> **Selected passage**:
#####

Poor people need affordable healthy food, chief medical officer warns
Poor people need to be able to afford healthy foods to tackle obesity, England’s outgoing chief medical officer has said.
Dame Sally Davies, who steps down from her role in September, said she is “immensely worried” that it is cheaper for people to eat unhealthy foods.
She told BBC Radio 4’s Desert Island Discs there needs to be an environment where it is “easy to take the healthy option”, which means not displaying chocolate and sweets at shop checkouts.
Asked about it being cheaper for people to buy unhealthy food she said: “That worries me immensely.
“The poorer you are the higher the density of fast food outlets which don’t have healthy food.
“We have to make sure that poor people can afford a healthy grocery basket – and that means low in fat, low in calories, low in salt and that is not easy at the moment.”
Dame Sally also praised a Cancer Research UK campaign aiming to increase awareness of the link between obesity and cancer.
The campaign has been criticised for drawing a parallel between smoking and obesity, using images featuring a cigarette packet bearing the slogan “obesity is a cause of cancer too”.
But Dame Sally said people have to be honest about the problem and not “pretend people are not overweight or obese”.
She added: “At the moment we have a wonderful campaign from Cancer Research UK.
“Obesity causes cancer, just like smoking. It causes heart disease, diabetes, so much suffering for the families.
“We have to look at how we can help people not get obese.”

#####

> **Recorded data**:

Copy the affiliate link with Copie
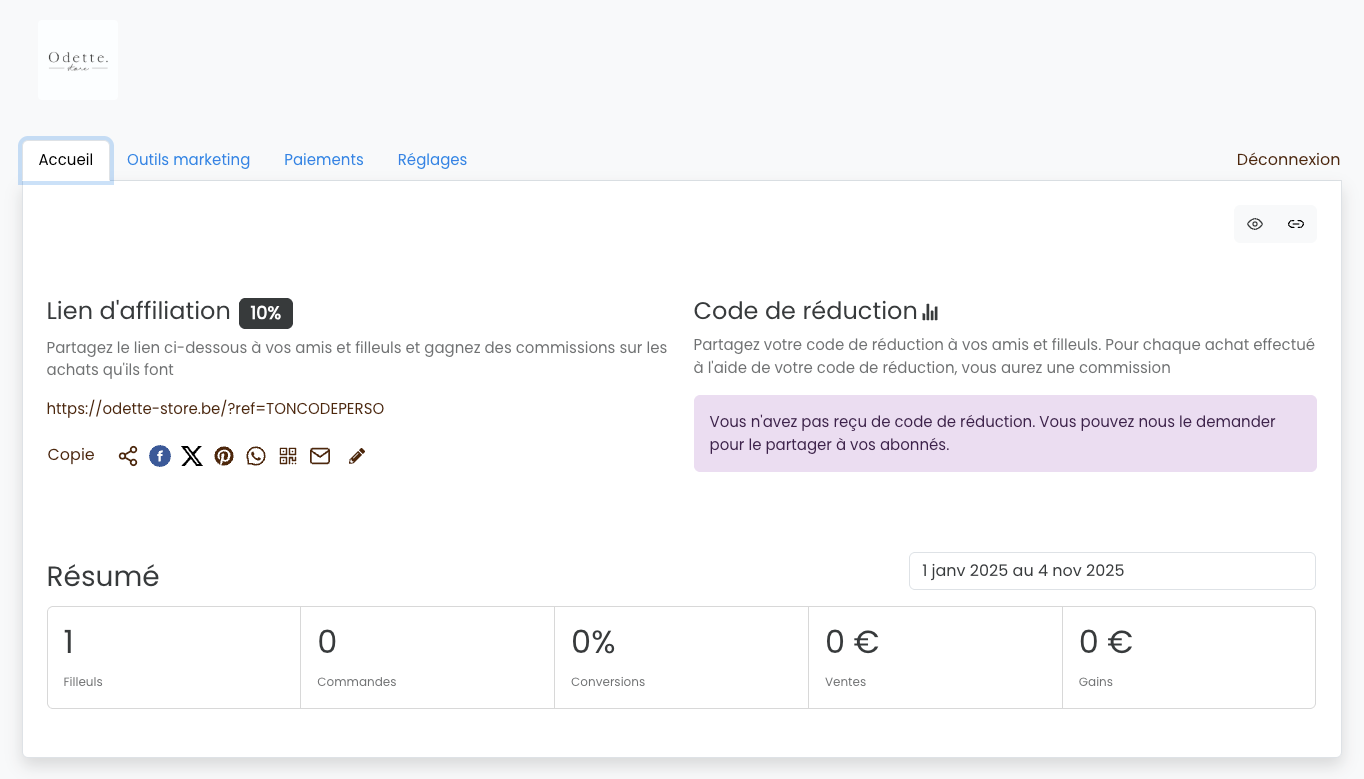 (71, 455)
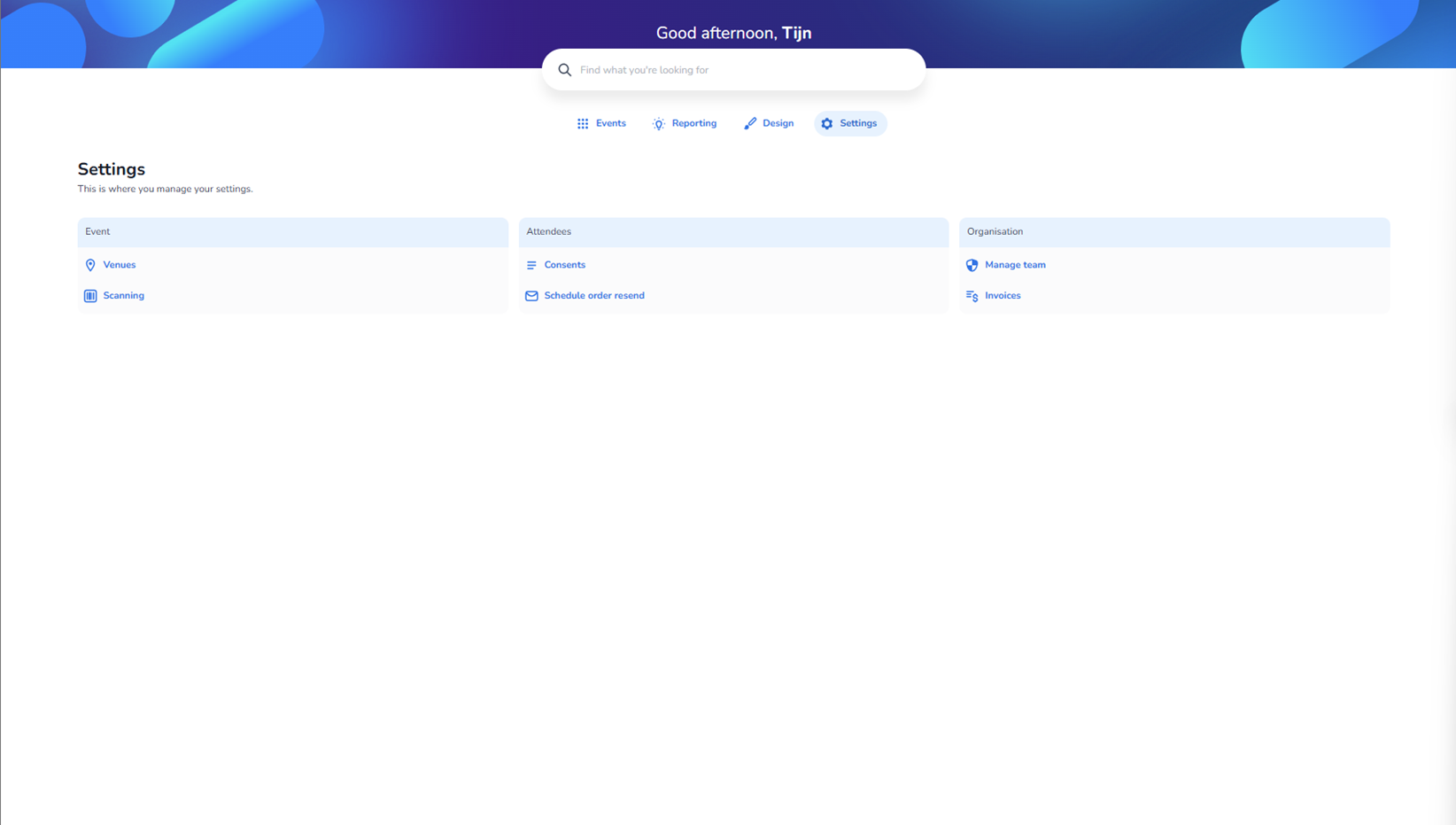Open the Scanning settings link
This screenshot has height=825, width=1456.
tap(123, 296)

#####

> **Things to do**:
1 – List the health problems that the article on affordable healthy food says obesity causes.
2 – Pick up the article on affordable healthy food after its final sentence and carry it on.

> **Results of the tasks**:
1 – Cancer, heart disease, diabetes

2 –
Asked if she felt sympathy for people who were “hurt and upset” by the adverts, she said: “I do, but we also need to understand that it has a big impact on their health and on their mental health.
“So we need much better weight management services for people, easier to access in the community, which are not shaming, which say how do we help you do what you want to do.”
Dame Sally also told presenter Lauren Laverne that junior doctors are working “very heavy hours” and not getting enough pastoral or physical support.
Asked what she thought about the support and training offered to junior doctors, Dame Sally said: “I am not happy about it now.
“Because of the shift system we have made it so we have young doctors working very heavy hours and the pastoral support and the physical support has been taken out.
“So they may be well trained but the pastoral bit is generally, in England, not as I would want it.
“We have to find more humanity for our staff. If we want our doctors to have humanity with patients we have to show it, from the NHS, the hospitals, and general practice, to them.”
Dame Sally, who has been chief medical officer for nine years, will take up her new role as Master of Trinity College, Cambridge, in October.
Desert Island Discs is on BBC Sounds and BBC Radio 4 on Sunday at 11.15am.